Rewrite the data starting at the line that contains "The width and height of the screenshot is (1280, 783)." and ending at the line that contains "Looking at the image, I should click on (620, 306).", renaming "mod-cost-badge" to "upgrade-cost-badge" and leaving everything else unchanged.

* **Materials provided**
****
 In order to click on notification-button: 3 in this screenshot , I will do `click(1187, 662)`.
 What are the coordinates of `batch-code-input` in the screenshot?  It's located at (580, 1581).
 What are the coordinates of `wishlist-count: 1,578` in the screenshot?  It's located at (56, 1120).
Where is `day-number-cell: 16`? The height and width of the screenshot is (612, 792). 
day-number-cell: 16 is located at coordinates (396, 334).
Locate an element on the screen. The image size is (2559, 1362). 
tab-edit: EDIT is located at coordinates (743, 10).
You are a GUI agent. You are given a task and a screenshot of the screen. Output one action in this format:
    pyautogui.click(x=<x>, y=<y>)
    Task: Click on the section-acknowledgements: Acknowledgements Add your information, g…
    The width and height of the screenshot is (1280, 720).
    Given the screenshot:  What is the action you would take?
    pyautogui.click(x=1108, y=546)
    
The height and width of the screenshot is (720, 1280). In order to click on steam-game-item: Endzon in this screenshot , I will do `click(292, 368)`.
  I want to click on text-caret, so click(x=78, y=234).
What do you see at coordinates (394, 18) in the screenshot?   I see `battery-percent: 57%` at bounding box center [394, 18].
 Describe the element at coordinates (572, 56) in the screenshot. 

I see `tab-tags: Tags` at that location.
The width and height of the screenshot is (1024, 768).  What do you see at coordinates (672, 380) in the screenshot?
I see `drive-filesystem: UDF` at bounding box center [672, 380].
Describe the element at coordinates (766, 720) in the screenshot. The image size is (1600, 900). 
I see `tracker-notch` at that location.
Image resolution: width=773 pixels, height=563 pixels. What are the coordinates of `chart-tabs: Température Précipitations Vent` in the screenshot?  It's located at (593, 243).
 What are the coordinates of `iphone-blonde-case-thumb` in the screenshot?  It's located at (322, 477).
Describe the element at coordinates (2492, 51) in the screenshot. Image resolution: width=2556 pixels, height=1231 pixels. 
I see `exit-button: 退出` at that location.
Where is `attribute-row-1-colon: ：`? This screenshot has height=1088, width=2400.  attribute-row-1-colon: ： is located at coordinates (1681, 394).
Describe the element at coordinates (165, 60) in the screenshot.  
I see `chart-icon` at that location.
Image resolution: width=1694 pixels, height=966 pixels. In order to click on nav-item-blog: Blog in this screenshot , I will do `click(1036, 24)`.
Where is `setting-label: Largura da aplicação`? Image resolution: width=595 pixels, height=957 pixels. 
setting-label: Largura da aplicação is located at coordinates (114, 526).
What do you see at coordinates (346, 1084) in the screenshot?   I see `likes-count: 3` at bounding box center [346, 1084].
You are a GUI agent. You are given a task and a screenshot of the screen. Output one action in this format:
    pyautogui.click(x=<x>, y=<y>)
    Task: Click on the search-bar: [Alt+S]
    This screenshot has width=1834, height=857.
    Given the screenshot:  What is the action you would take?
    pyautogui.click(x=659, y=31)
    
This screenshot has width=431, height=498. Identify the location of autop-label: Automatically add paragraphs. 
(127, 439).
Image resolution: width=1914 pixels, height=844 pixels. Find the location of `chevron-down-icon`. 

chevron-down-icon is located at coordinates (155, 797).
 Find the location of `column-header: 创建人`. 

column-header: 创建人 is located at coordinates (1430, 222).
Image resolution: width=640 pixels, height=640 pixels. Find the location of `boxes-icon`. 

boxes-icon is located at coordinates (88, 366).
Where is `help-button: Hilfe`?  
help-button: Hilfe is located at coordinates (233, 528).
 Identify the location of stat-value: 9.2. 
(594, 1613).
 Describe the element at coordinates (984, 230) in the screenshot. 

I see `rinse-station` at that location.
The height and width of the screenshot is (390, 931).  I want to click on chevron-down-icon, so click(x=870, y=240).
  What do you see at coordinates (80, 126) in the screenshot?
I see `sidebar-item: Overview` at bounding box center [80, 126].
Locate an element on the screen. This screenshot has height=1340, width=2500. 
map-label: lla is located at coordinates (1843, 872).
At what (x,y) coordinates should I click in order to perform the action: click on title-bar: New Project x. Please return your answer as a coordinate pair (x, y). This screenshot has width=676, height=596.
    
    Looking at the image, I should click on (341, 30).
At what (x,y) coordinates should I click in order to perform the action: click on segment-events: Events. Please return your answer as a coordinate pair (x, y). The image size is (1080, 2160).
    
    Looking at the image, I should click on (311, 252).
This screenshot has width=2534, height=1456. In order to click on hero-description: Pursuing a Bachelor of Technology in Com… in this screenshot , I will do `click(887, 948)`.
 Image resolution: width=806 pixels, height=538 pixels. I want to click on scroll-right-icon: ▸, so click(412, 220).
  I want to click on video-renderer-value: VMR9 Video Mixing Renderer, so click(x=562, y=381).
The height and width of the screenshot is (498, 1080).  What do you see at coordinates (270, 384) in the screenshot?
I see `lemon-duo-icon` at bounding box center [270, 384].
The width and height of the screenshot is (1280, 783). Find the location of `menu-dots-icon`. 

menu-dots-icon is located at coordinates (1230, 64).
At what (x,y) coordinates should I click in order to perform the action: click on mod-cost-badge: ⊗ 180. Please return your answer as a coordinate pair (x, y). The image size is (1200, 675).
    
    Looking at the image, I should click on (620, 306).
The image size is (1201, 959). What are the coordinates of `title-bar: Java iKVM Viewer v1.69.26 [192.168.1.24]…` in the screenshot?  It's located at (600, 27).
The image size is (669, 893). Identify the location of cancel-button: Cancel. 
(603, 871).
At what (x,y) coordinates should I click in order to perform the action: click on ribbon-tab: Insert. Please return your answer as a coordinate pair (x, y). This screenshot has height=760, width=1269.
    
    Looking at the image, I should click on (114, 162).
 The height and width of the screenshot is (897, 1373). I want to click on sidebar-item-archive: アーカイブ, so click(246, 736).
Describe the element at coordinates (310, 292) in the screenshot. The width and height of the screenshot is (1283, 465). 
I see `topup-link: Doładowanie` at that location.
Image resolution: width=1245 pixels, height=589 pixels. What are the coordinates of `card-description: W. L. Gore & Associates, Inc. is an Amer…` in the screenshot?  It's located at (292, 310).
****
* **Answer box**
The width and height of the screenshot is (1280, 783). Find the location of `menu-dots-icon`. 

menu-dots-icon is located at coordinates (1230, 64).
At what (x,y) coordinates should I click in order to perform the action: click on upgrade-cost-badge: ⊗ 180. Please return your answer as a coordinate pair (x, y). The image size is (1200, 675).
    
    Looking at the image, I should click on (620, 306).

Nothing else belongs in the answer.